▶ _TEXT SHOWN_:
========================================

Cinderella () is a 2012 Russian romantic comedy film directed by Anton Bormatov. The picture is a modernized version of the Charles Perrault tale.

Plot
Masha Krapivina (Kristina Asmus) comes to Moscow from Lipetsk. She studies at an institute and works as a maid for a rich family, where she has to please the mean-spirited mistress Lyudmila (Margarita Bychkova) and her two daughters: Polina (Elizaveta Boyarskaya) and Ksenia (Anna Sherling).

Meanwhile, the maid has a crush on the famous singer Alexis Korolevich (Artyom Tkachenko). Learning that the host family is going to a private party with his participation, Masha is ready to do anything to see her idol. Her aunt Agniya Bordo (Nonna Grishayeva), editor-in-chief of "Yellow PRESS", comes to her aid. She is ready to give her an invitation, but only with the condition that she fulfills a journalistic task.

Cast
Kristina Asmus - Masha Krapivina "Cinderella"

========================================

▶ _GOAL 1_: Could you reproduce the lines of the listing verbatim, from the line with "How do I perform: Open" up to and including the last line of the listing?

▶ _Records from a data source_:
========================================

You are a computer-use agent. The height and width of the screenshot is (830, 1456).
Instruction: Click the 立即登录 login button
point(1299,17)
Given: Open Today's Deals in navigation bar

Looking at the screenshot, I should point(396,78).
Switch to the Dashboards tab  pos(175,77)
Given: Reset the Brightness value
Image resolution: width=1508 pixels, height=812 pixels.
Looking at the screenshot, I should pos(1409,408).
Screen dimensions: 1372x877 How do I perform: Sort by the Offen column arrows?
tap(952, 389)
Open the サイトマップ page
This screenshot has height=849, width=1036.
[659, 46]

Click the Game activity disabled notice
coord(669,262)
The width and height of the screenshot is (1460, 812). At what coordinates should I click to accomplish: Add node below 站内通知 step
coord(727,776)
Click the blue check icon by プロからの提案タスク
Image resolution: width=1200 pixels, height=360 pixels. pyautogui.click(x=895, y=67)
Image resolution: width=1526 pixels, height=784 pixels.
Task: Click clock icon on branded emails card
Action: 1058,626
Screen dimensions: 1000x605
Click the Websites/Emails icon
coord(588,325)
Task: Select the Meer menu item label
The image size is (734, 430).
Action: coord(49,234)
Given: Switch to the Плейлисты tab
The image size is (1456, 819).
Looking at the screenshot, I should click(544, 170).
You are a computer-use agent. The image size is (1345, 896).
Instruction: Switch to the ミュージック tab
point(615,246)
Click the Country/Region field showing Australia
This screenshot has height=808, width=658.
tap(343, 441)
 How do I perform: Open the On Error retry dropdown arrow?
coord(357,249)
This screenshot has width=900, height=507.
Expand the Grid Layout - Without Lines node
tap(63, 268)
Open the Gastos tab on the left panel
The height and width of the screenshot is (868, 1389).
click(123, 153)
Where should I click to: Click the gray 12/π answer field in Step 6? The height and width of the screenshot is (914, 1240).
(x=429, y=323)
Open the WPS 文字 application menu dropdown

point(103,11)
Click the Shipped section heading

========================================

▶ _GOAL 2_: In the summary of the Cinderella film, what does the passage from "Cinderella () is" up to and including "a journalistic task." read like if you swap "maid" for "housekeeper"?

▶ _CORRECT OUTPUT 1_:
 How do I perform: Open the On Error retry dropdown arrow?
coord(357,249)
This screenshot has width=900, height=507.
Expand the Grid Layout - Without Lines node
tap(63, 268)
Open the Gastos tab on the left panel
The height and width of the screenshot is (868, 1389).
click(123, 153)
Where should I click to: Click the gray 12/π answer field in Step 6? The height and width of the screenshot is (914, 1240).
(x=429, y=323)
Open the WPS 文字 application menu dropdown

point(103,11)
Click the Shipped section heading

▶ _CORRECT OUTPUT 2_:
Cinderella () is a 2012 Russian romantic comedy film directed by Anton Bormatov. The picture is a modernized version of the Charles Perrault tale.

Plot
Masha Krapivina (Kristina Asmus) comes to Moscow from Lipetsk. She studies at an institute and works as a housekeeper for a rich family, where she has to please the mean-spirited mistress Lyudmila (Margarita Bychkova) and her two daughters: Polina (Elizaveta Boyarskaya) and Ksenia (Anna Sherling).

Meanwhile, the housekeeper has a crush on the famous singer Alexis Korolevich (Artyom Tkachenko). Learning that the host family is going to a private party with his participation, Masha is ready to do anything to see her idol. Her aunt Agniya Bordo (Nonna Grishayeva), editor-in-chief of "Yellow PRESS", comes to her aid. She is ready to give her an invitation, but only with the condition that she fulfills a journalistic task.